First, I am going to phrase the theorem in my own way so others may spot the problems in my understanding:


Let $f$ be a function defined on $[a,b]$, define $$F(x):=\int^x_{a}f(x)dx$$ the fundamental theorem of caluclus states that:

  1. $f$ is continuous on $[a,b] \Rightarrow F(x)$ is uniformly continuous on $(a,b)$ and $F'(x)=f(x)$ for all $x\in(a,b)$.
  2. $f$ is Riemann integrable $\Rightarrow \int^b_af(x)dx=F(b)-F(a)$.

(Purpose of Generalization) Since the fundamental theorem of calculus primarily serves to link integration and differentiation, and continuity of $f$ on $[a,b]$ is a very strong condition, it makes sense to relax this condition a bit and still make $F'(x)=f(x)$ and $\int^b_af(x)dx=F(b)-F(a)$ work.

Here comes to my understanding of the Generalizations part of Wikipedia:

"Part 1 of the theorem then says... is differentiable for $x=x_0$ with $F'(x_0)=f(x_0)$"

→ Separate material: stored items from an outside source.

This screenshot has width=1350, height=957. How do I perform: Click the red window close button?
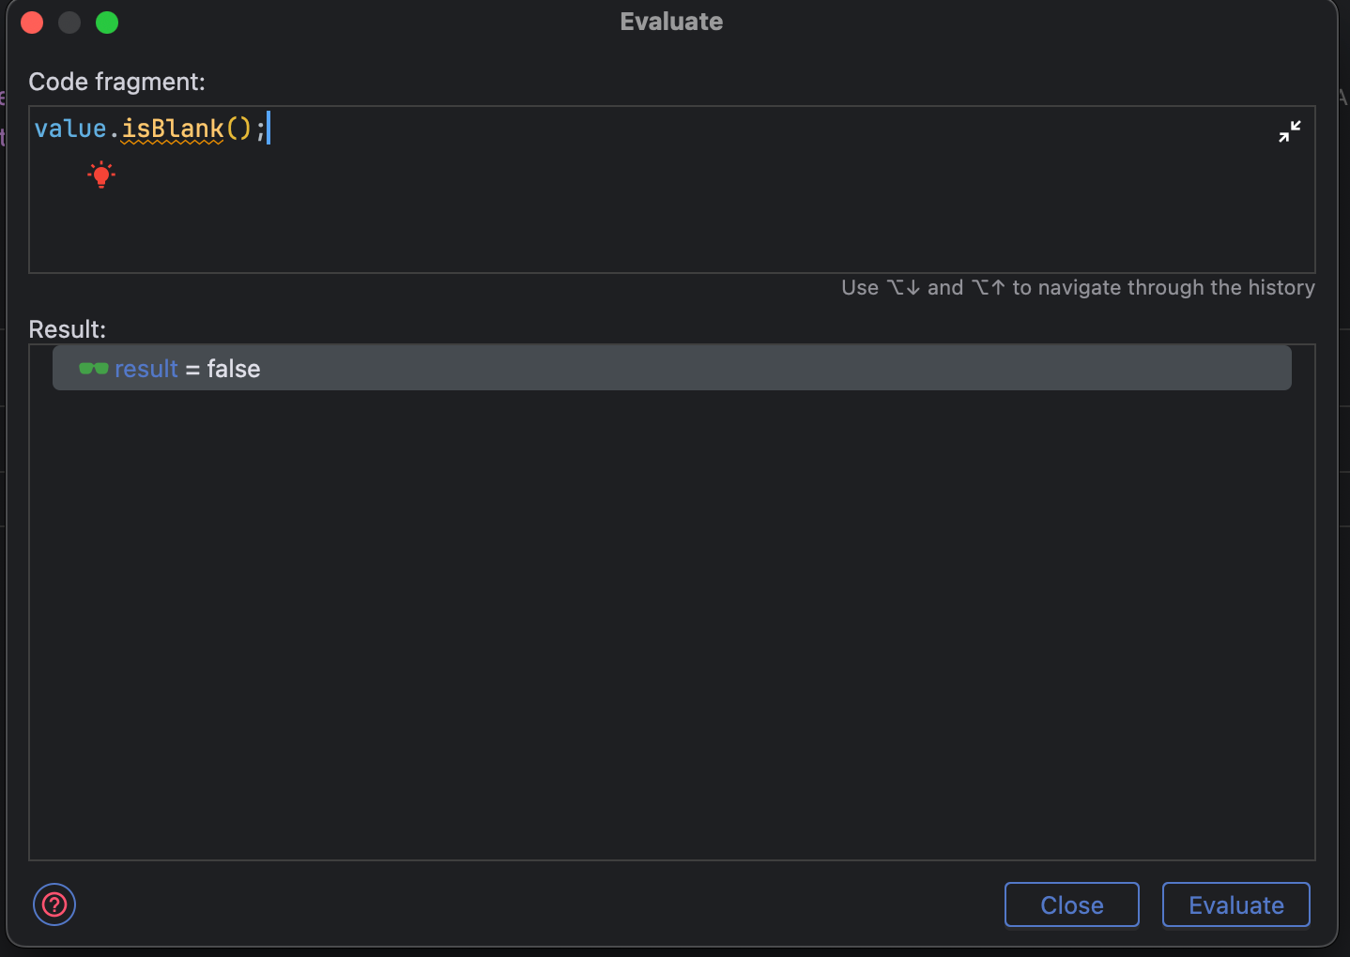tap(32, 23)
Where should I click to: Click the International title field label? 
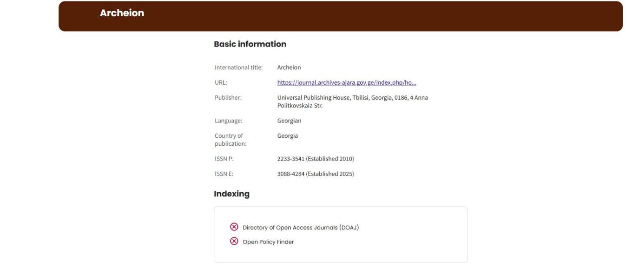(x=238, y=68)
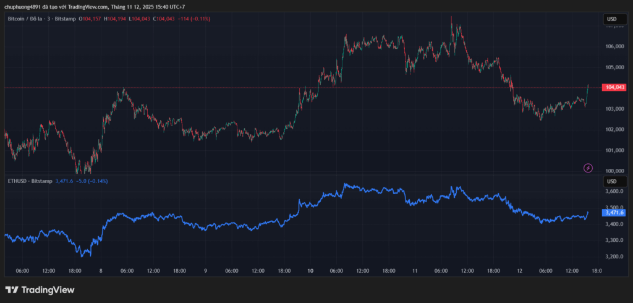Click the 106,000 level on price scale
Image resolution: width=633 pixels, height=303 pixels.
coord(614,46)
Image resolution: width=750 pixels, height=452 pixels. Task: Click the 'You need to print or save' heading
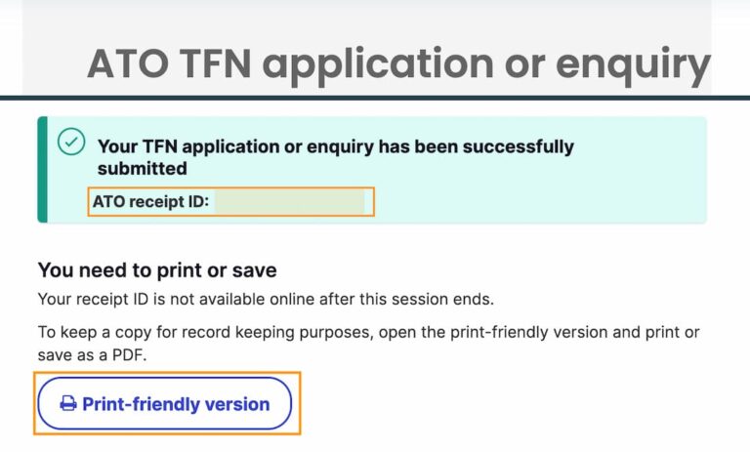pos(157,269)
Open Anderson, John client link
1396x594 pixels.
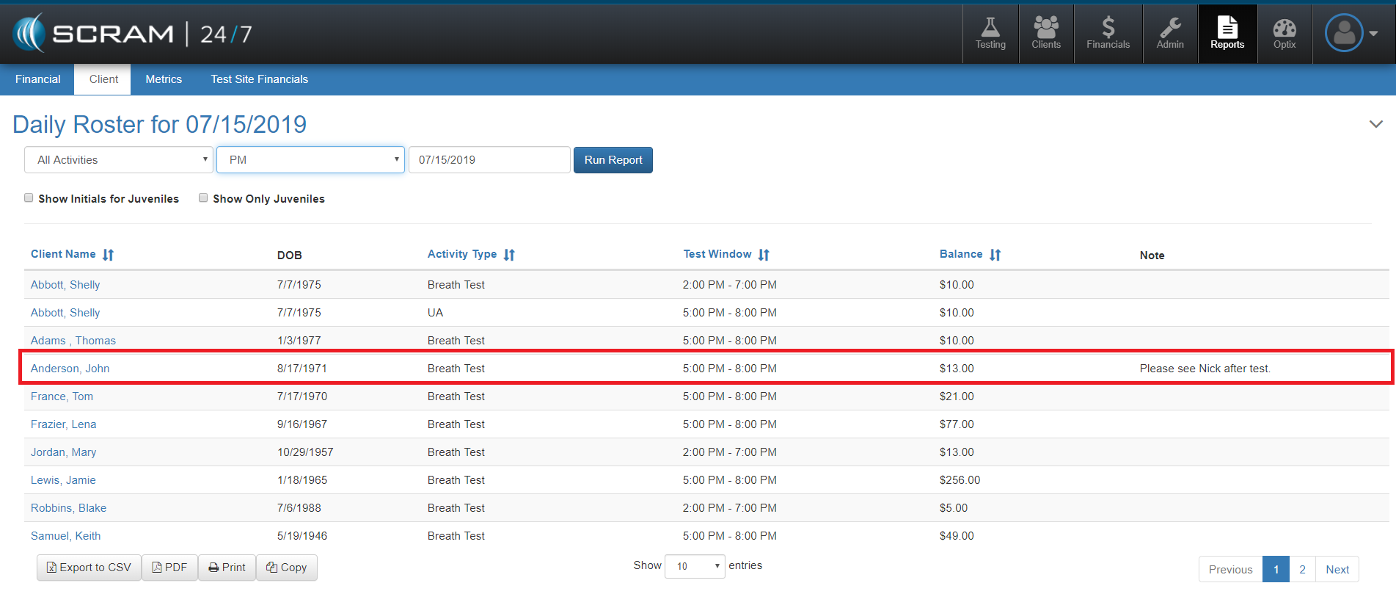tap(70, 369)

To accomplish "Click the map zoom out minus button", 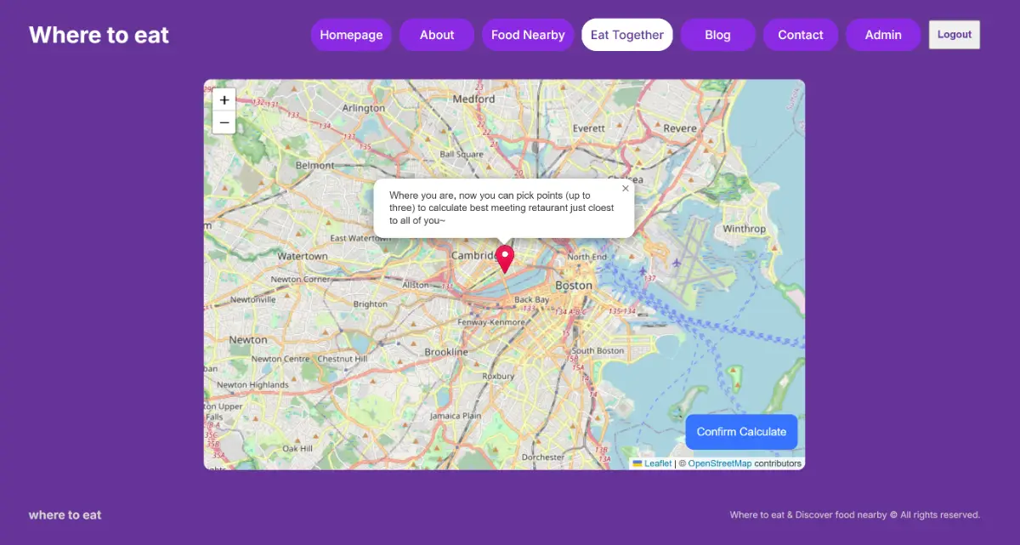I will (224, 123).

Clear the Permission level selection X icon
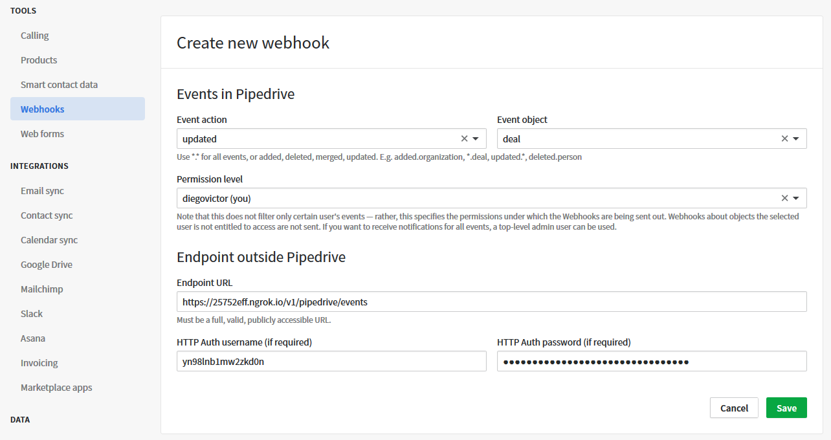coord(784,198)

This part means we can relax the assumption of $f$ is continuous on $[a,b]$ to $f$ is Lebesgue integrable on $[a,b]$. To my understanding, Lebesgue integrable function only requires the function to be measurable, and satisfies either $\int_{X} f^{+} d \mu<\infty $ or $ \int_{X} f^{-} d \mu<\infty$. (Reference). So it seems the condition is indeed weaker. However, I am not sure any $x_0\in[a,b]$ satisfies $F'(x_0)=f(x_0)$ make any different to $F'(x)=f(x)$ for all $x\in[a,b]$.

"we can relax the conditions on $f$ still further... the function $F$ is differentiable a.e and $F'(x)=f(x)$"

This part means $f$ need not be Lebesgue integrable on the whole $[a,b]$ as long as it can be decomposed into small Lebesgue integrable sections. ($F'(x)=f(x)$ will still hold a.e).

I hope so far I am not far off the correct understanding, I have bigger problems understanding the generalization of the second part of the theorem.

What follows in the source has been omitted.